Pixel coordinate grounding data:
□ □ □ □ □ □ □

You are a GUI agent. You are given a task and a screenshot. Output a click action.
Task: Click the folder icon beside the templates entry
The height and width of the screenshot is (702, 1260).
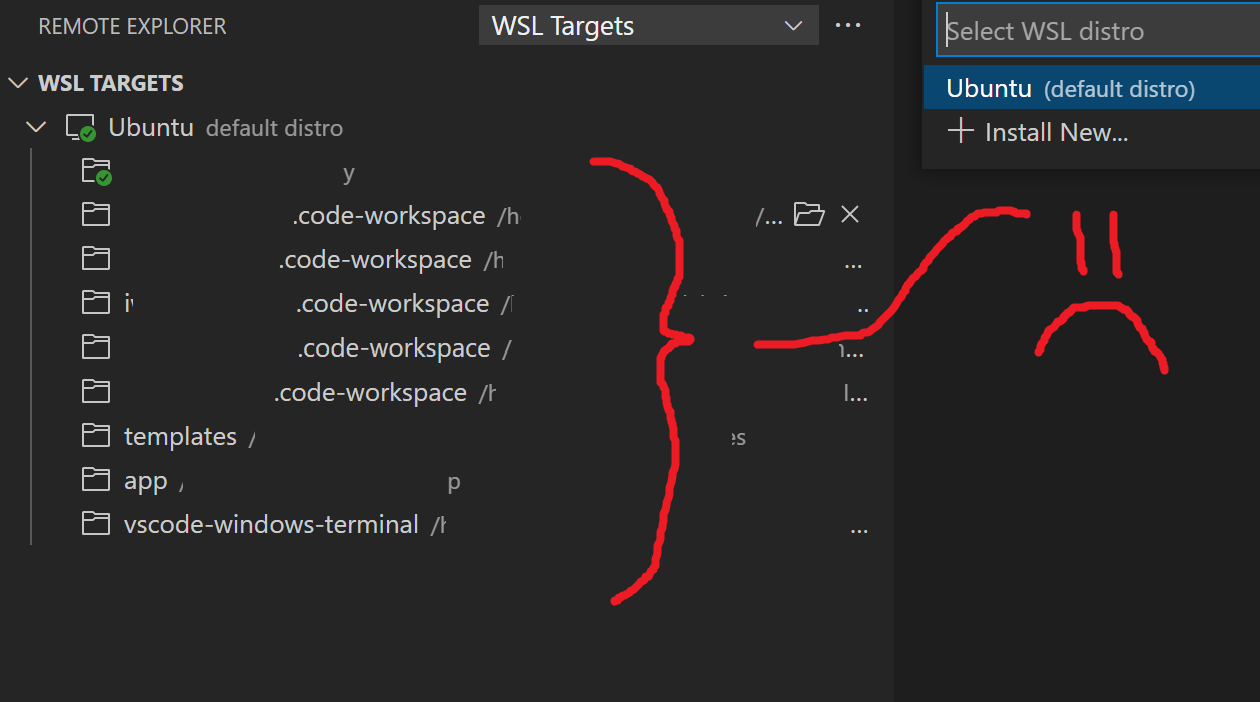tap(95, 435)
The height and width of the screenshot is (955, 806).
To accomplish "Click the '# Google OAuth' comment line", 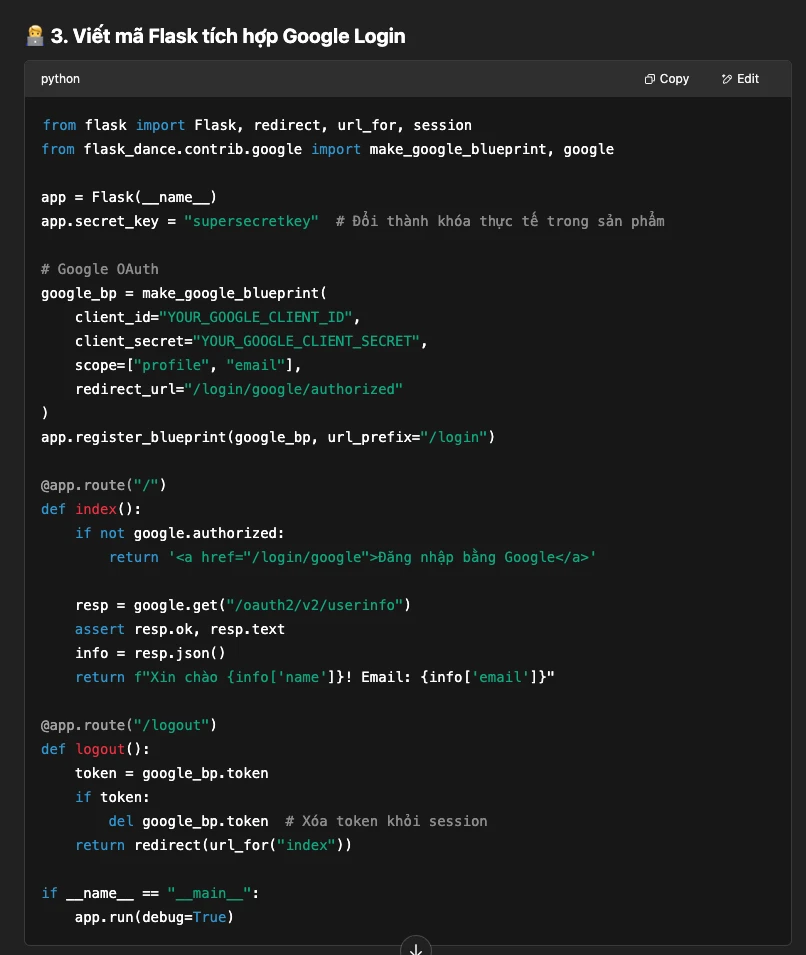I will (x=100, y=269).
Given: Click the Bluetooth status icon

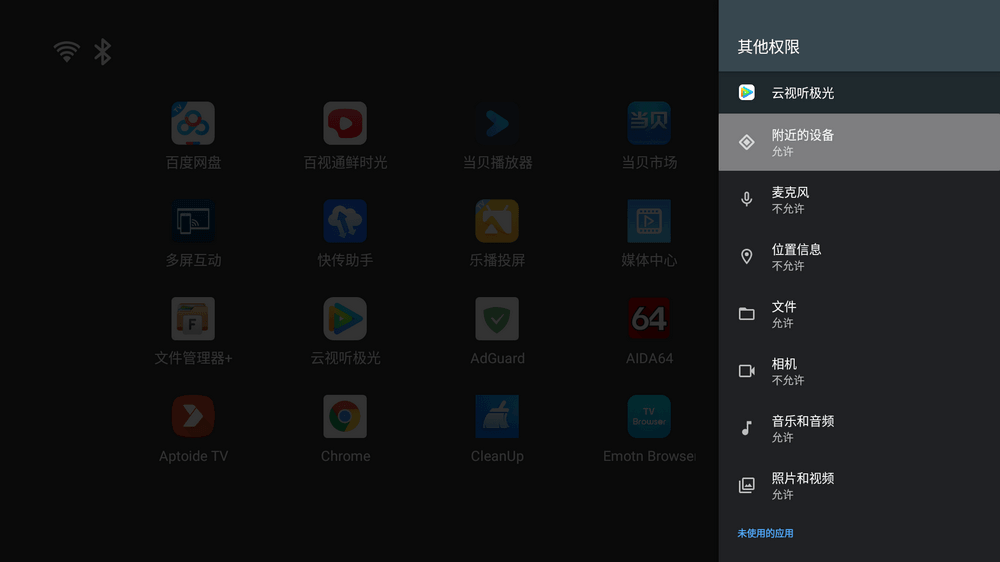Looking at the screenshot, I should [x=102, y=52].
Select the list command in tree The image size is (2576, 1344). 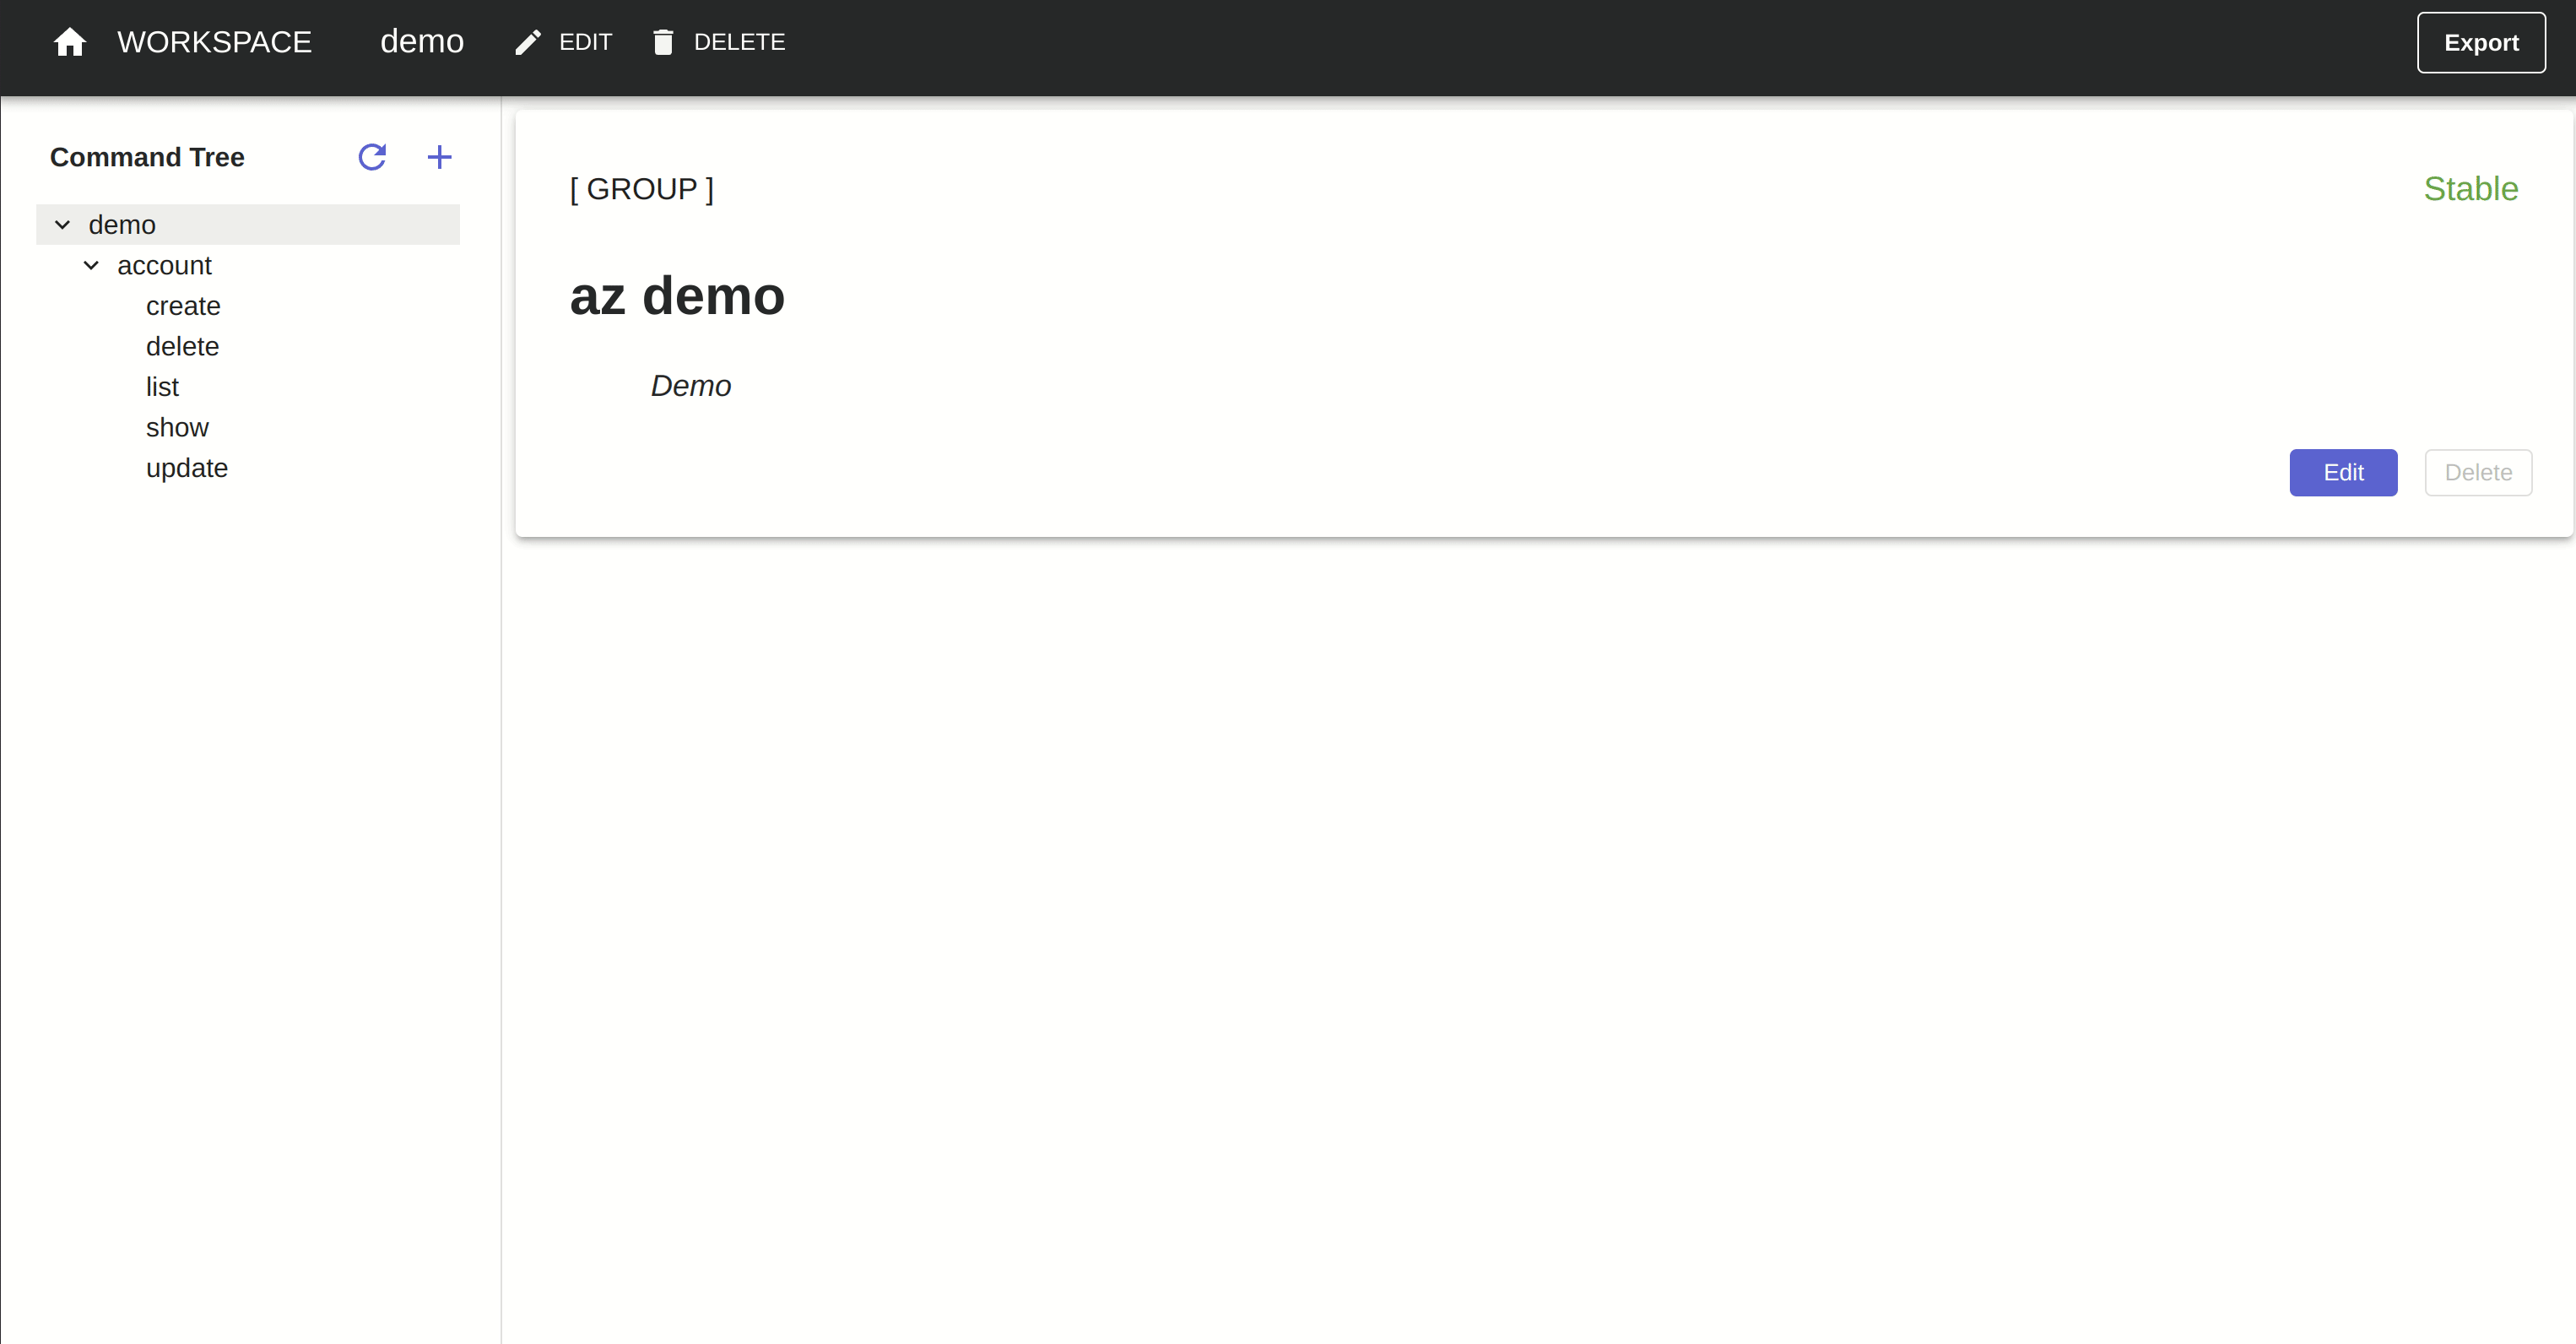[162, 387]
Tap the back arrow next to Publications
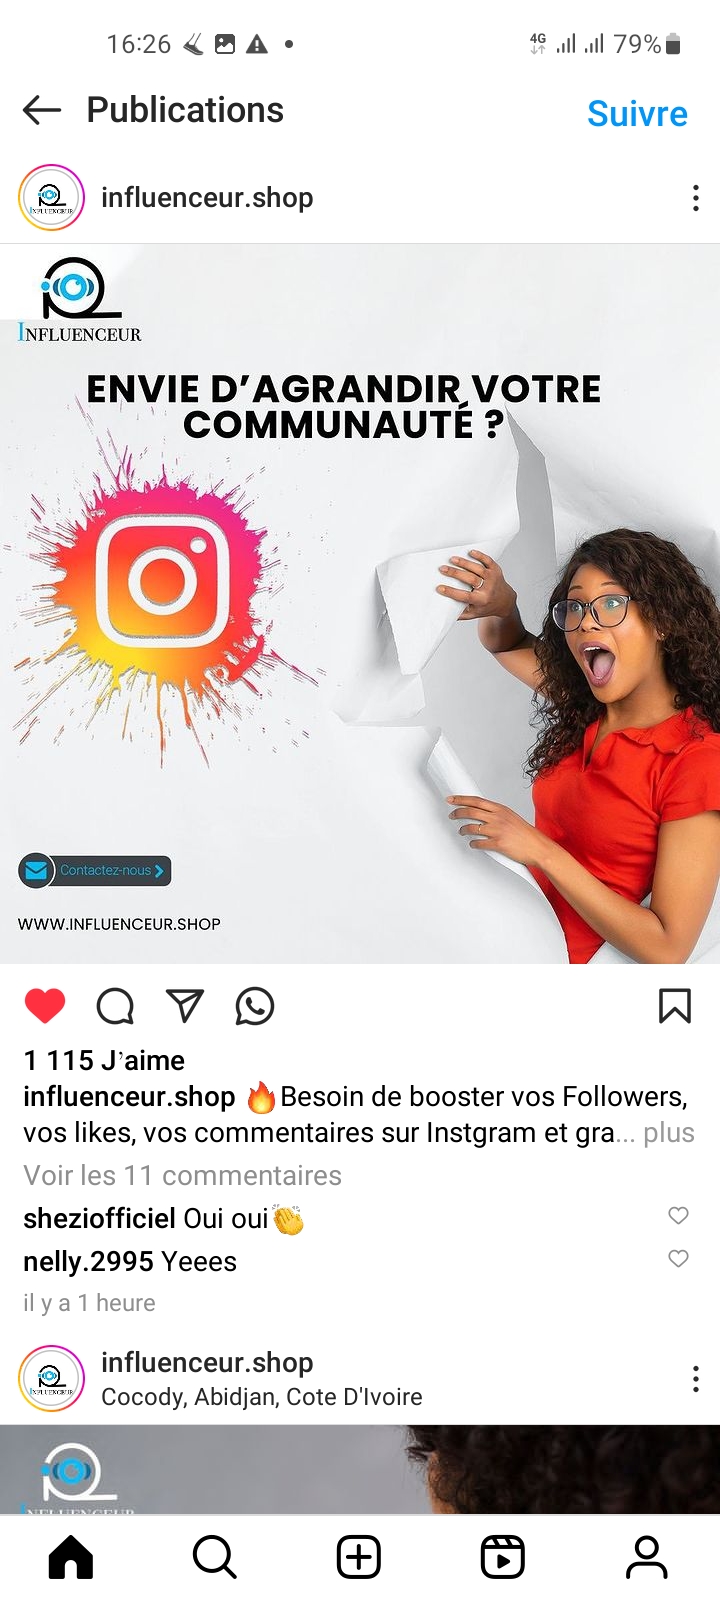Viewport: 720px width, 1600px height. point(42,110)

□ □ □ □ □ □ □

● Assigned task: Once the line with "Task: Click the" is found in the data above, reproduce it and each line after it exactly, through the line with "The height and width of the screenshot is (955, 806).". Omit the pictures.

● Answer below:
Task: Click the folder icon beside the templates entry
The height and width of the screenshot is (702, 1260).
tap(95, 435)
The height and width of the screenshot is (955, 806).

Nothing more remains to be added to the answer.